While not all of the bills she introduces are specific to that focus, most of them are presented from a financial perspective. For example, two of the major educational reforms Warren proposes, the Student Loan Debt Relief Act and the Universal Child Care and Early Learning Act, are centered around the affordability of preschool and higher education. Affordability is a key issue to Warren, appearing in the titles of two of her recent bills, the Affordable Safe Drinking Water Act and the Affordable Drug Manufacturing Act, which show off her approach to environmental and health policy respectively.

Warren and Sanders have both built their campaigns on progressive reforms meant to relieve stress for low-income Americans. However, looking at the legislative records we can find some contrast. While Sanders rarely ever trades cosponsorship with Republicans, Warren is much more likely to have a Republican or two sign on to her bills. In the previous session of Congress over half the bills Warren introduced had a Republican cosponsor and in this session, almost a third were the same. She also has cosponsored 98 Republican bills this session.

Amy Klobuchar

One legislative issue stands out for Amy Klobuchar more so than for the other candidates: campaigns and elections. She has introduced 15 bills such as her Stopping Harmful Interference for a Lasting Democracy Act, which would require Federal campaigns report any foreign assistance offered or given, her Redistricting Reform Act, intended to combat partisan gerrymandering, and her Same Day Registration Act, which would allow voter registration on the same day of an election.

But with 81 bills introduced in this session, Klobuchar has covered a wide range of topics. She has introduced environmental bills such as the Expanding Access to Sustainable Energy Act, which would provide grants and technology assistance to rural electric cooperatives, and finance bills such as the Monopolization Deterrence Act, which would allow monetary penalties against corporations that engage in monopolization offenses.

Klobuchar introduced more bills than the other senators running for President. She tends to focus less on lofty goals like Sanders’ Medicare for All or Warren’s Universal Child Care, opting to legislate for smaller policy adjustments rather than large scale reform. She also is much more likely to get Republican cosponsors. 51 of the 81 bills she introduced this session had at least one Republican cosponsor.

Joe Biden

Although Joe Biden didn’t introduce any bills in this session of Congress, we can look into his record from his last years as a senator. From 2007 to 2009 Biden focused on criminal justice and sentencing reform. He introduced bills such as the Bail Bond Fairness Act which would have required that bail bonds only be forfeited if the defendant fails to appear in court, the Justice Integrity Act, which would have created a program to prevent racial bias in law enforcement and to improve public confidence in the police, and the Drug Sentencing Reform and Cocaine Kingpin Trafficking Act, which would have eliminated mandatory minimums for possession of crack or powder cocaine, among other things. He took an interest in preventing drug abuse through bills like the Recognizing Addiction as a Disease Act and Dextromethorphan Abuse Reduction Act.

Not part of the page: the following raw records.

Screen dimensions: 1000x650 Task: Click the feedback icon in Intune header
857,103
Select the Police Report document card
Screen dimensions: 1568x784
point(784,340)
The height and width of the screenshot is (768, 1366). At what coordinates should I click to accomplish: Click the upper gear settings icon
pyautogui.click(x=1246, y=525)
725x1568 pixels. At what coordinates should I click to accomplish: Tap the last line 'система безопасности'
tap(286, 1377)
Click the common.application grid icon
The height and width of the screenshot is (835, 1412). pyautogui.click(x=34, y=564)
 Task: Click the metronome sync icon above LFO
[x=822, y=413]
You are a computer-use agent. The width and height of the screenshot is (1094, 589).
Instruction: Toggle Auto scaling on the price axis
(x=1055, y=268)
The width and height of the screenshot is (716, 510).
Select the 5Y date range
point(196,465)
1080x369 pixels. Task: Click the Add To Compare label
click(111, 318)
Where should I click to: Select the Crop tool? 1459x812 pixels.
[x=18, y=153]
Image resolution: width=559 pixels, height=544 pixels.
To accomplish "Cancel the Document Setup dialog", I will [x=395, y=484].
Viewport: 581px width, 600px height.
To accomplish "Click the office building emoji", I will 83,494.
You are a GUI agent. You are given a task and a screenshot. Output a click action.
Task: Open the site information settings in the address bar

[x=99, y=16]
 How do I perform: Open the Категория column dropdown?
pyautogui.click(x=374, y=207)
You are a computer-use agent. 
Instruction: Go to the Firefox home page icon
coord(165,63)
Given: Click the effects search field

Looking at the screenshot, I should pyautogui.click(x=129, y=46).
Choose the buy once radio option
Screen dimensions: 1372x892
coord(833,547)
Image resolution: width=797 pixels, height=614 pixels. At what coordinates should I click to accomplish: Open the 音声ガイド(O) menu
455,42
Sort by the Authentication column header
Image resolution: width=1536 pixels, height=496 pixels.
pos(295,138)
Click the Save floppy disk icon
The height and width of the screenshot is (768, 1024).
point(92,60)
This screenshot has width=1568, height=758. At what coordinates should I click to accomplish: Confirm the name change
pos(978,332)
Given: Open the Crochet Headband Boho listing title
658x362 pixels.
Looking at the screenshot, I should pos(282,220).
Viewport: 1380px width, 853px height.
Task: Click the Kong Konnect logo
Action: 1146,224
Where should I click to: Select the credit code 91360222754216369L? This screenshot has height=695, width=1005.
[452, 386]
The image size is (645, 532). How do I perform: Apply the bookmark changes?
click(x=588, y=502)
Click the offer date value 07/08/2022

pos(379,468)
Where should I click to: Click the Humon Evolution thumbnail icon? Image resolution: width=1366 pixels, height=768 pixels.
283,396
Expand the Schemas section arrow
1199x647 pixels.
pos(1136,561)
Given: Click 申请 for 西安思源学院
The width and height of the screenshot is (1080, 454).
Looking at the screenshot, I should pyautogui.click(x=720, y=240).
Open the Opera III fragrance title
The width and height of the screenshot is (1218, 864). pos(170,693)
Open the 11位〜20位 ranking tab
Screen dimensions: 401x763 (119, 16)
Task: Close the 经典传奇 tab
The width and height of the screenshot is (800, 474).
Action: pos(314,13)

Biden also had bills on clean energy and college affordability. His College Affordability and Creating Chances for Educational Success for Students Act would have assisted college students with tax credits and Pell grants, and his International Clean Development Technology Fund Act would have appropriated $2 billion for developing and implementing technologies to reduce greenhouse gas emissions across the globally.

65 of the 89 bills Biden introduced in his last session of Congress had Republican cosponsors. Biden signed on to 71 bills introduced by Republicans.